WHAT YOU WILL DO:
Could you reproduce the data below verbatim, everything from the line containing "Where should I click to: Tap" down to the line containing "point(1378,18)", both of those lines included, and nothing else?

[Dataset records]
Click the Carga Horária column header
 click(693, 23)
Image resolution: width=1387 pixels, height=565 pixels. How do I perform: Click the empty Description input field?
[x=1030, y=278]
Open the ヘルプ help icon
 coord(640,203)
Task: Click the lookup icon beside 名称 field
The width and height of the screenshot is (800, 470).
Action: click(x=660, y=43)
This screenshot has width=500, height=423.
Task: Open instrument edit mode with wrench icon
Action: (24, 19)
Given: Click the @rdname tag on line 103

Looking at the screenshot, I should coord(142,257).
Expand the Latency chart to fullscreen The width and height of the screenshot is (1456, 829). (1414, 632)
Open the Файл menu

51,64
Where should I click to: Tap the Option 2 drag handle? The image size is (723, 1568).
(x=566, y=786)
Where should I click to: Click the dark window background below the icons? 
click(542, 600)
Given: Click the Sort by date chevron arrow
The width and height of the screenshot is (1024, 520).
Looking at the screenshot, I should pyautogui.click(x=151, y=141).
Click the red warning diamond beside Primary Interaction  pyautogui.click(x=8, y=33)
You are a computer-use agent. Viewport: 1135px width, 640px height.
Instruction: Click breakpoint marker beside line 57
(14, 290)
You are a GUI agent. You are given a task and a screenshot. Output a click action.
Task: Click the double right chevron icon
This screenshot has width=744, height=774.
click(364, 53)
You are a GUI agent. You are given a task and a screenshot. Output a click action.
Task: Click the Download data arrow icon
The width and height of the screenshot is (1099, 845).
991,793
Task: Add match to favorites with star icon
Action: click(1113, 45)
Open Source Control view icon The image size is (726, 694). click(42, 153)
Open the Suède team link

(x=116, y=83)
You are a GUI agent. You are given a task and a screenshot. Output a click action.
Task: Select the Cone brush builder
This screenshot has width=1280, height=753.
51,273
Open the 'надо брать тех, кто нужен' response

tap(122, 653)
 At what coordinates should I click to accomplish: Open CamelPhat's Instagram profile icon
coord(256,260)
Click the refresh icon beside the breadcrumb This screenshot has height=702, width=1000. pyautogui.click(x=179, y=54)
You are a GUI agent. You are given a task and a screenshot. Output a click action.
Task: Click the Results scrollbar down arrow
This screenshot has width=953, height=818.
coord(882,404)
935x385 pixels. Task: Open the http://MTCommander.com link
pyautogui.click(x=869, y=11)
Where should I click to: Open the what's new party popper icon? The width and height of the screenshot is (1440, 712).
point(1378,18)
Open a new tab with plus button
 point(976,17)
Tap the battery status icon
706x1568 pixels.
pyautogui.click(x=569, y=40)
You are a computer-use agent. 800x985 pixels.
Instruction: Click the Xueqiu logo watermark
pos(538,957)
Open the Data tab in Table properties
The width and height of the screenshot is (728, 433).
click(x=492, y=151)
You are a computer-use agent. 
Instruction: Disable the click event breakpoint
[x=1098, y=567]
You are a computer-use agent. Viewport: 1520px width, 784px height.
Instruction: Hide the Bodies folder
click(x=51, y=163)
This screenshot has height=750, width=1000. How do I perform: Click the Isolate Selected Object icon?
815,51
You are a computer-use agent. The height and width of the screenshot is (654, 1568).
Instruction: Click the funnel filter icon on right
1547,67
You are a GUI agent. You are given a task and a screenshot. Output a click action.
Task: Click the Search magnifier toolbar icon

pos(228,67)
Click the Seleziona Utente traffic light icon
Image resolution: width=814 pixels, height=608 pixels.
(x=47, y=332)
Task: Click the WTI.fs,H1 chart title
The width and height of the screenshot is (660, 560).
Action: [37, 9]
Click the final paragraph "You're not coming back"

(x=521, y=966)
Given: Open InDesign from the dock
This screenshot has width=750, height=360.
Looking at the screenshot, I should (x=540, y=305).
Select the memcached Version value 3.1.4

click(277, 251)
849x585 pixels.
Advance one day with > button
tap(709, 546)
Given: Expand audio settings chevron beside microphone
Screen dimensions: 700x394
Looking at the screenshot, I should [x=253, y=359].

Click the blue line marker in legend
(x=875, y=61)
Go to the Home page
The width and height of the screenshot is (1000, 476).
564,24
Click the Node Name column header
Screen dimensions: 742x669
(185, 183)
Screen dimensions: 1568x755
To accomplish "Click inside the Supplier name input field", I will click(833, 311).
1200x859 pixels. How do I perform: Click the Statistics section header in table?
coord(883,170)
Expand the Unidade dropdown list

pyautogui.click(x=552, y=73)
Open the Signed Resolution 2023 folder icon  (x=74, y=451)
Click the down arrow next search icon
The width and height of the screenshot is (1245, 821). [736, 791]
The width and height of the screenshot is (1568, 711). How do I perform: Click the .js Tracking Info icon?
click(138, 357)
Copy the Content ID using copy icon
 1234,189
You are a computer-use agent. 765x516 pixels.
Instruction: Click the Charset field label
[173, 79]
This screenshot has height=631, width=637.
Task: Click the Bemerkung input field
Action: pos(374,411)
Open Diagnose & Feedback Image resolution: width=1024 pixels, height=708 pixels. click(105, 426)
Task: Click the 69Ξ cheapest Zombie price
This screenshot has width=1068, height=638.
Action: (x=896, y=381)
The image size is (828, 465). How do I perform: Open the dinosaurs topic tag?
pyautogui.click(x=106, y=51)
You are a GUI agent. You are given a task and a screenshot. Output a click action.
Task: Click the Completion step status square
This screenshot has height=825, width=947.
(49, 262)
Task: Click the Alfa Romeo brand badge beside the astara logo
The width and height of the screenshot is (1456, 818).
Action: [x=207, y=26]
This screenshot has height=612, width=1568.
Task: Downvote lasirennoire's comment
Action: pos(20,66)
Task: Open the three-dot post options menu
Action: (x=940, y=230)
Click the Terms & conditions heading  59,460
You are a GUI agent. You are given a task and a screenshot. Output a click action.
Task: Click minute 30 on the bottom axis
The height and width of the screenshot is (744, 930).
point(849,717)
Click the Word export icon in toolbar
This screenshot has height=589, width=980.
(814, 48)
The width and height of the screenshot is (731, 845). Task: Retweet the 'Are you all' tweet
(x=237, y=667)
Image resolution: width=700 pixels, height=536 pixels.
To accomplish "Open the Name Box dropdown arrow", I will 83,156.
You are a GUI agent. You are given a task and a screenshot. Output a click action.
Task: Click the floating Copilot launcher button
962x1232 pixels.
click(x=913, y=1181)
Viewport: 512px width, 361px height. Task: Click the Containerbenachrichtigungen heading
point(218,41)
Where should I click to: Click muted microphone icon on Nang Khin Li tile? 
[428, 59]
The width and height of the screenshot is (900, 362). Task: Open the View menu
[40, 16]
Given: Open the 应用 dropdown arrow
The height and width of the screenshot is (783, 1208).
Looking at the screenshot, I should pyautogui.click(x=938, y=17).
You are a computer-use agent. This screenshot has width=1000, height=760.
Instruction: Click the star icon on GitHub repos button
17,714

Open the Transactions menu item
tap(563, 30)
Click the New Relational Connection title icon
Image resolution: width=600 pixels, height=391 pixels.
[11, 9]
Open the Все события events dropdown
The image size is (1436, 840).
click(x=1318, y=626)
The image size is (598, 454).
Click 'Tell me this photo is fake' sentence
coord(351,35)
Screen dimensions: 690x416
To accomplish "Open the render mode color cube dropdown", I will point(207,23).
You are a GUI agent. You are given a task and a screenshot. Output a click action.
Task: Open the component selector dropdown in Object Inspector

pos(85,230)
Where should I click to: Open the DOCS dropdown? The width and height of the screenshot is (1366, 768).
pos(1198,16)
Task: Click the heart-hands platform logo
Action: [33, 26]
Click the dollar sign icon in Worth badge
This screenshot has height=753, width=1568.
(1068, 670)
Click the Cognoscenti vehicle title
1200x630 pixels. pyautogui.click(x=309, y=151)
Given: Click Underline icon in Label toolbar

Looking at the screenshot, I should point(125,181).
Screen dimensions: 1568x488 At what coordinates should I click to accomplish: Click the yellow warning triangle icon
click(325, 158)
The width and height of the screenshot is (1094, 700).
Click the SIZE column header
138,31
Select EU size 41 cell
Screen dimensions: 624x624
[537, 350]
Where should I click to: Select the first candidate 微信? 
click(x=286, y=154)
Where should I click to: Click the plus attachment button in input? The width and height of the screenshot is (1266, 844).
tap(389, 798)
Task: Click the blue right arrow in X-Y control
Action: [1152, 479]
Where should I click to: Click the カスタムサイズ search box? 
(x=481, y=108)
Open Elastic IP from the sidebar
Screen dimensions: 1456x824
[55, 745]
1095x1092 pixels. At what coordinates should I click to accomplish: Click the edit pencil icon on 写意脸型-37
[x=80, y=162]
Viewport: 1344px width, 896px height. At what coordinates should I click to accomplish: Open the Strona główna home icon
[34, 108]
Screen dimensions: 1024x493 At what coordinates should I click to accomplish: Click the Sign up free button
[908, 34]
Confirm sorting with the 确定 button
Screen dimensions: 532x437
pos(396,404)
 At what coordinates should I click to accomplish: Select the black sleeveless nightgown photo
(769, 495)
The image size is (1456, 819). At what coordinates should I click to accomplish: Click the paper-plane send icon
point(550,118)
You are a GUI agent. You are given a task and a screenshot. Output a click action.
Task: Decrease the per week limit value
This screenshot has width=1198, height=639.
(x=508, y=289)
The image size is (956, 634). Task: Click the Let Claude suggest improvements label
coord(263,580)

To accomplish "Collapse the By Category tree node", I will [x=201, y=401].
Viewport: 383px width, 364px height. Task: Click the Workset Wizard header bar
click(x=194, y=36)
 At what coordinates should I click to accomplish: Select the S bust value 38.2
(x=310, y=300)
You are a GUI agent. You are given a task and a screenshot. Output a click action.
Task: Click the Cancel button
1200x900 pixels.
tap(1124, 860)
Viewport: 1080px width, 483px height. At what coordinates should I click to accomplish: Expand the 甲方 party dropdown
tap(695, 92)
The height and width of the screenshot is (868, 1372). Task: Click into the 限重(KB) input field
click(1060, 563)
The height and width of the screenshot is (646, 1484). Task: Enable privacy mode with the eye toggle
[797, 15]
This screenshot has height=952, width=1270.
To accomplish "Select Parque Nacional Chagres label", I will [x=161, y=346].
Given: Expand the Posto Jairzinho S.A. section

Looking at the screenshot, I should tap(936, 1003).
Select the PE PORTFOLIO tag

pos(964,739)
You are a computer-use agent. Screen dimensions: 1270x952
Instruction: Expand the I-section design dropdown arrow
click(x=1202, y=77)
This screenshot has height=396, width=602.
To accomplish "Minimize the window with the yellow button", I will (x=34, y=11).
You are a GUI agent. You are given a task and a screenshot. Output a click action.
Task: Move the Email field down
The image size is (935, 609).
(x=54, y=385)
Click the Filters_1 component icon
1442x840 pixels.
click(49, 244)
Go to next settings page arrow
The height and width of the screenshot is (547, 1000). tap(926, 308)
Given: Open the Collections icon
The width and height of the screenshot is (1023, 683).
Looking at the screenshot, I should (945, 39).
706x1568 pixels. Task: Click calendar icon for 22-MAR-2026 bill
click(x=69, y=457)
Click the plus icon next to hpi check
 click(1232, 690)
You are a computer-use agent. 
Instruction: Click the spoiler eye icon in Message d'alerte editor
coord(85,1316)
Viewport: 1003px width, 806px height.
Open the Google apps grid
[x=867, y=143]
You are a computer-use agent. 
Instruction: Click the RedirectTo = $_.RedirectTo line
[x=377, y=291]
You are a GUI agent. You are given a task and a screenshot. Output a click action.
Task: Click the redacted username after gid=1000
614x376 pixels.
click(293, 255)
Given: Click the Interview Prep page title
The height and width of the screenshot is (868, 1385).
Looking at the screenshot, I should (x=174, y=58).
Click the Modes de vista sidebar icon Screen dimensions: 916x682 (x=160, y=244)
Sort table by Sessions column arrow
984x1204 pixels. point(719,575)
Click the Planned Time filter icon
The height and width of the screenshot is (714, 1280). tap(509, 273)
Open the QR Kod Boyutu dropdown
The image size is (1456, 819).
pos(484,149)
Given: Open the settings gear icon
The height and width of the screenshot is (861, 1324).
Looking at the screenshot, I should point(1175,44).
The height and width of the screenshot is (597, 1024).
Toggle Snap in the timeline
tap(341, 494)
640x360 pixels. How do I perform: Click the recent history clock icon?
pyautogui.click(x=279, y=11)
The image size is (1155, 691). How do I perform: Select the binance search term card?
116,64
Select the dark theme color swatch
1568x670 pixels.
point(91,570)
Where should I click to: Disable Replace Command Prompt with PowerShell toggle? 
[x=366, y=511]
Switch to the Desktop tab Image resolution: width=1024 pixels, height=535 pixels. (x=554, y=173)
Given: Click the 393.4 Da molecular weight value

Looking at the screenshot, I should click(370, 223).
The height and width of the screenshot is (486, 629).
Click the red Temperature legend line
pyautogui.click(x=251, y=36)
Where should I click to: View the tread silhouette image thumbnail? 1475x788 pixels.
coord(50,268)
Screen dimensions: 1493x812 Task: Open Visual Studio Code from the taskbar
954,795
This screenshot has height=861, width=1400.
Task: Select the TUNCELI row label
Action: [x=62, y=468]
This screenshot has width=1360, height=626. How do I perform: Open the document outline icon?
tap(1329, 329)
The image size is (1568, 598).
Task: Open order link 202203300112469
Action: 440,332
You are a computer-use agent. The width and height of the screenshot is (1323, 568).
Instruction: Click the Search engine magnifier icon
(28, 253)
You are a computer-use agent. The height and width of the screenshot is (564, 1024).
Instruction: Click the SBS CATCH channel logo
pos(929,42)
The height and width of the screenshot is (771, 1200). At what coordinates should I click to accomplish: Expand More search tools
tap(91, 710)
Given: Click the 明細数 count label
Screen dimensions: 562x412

ANSWER FOR THE TASK:
Where should I click to: Tap the Option 2 drag handle? The image size is (723, 1568).
(x=566, y=786)
Where should I click to: Click the dark window background below the icons? 
click(542, 600)
Given: Click the Sort by date chevron arrow
The width and height of the screenshot is (1024, 520).
Looking at the screenshot, I should pyautogui.click(x=151, y=141).
Click the red warning diamond beside Primary Interaction  pyautogui.click(x=8, y=33)
You are a computer-use agent. Viewport: 1135px width, 640px height.
Instruction: Click breakpoint marker beside line 57
(14, 290)
You are a GUI agent. You are given a task and a screenshot. Output a click action.
Task: Click the double right chevron icon
This screenshot has width=744, height=774.
click(364, 53)
You are a GUI agent. You are given a task and a screenshot. Output a click action.
Task: Click the Download data arrow icon
The width and height of the screenshot is (1099, 845).
991,793
Task: Add match to favorites with star icon
Action: click(1113, 45)
Open Source Control view icon The image size is (726, 694). click(42, 153)
Open the Suède team link

(x=116, y=83)
You are a GUI agent. You are given a task and a screenshot. Output a click action.
Task: Select the Cone brush builder
This screenshot has width=1280, height=753.
51,273
Open the 'надо брать тех, кто нужен' response

tap(122, 653)
 At what coordinates should I click to accomplish: Open CamelPhat's Instagram profile icon
coord(256,260)
Click the refresh icon beside the breadcrumb This screenshot has height=702, width=1000. pyautogui.click(x=179, y=54)
You are a GUI agent. You are given a task and a screenshot. Output a click action.
Task: Click the Results scrollbar down arrow
This screenshot has width=953, height=818.
coord(882,404)
935x385 pixels. Task: Open the http://MTCommander.com link
pyautogui.click(x=869, y=11)
Where should I click to: Open the what's new party popper icon? The width and height of the screenshot is (1440, 712).
point(1378,18)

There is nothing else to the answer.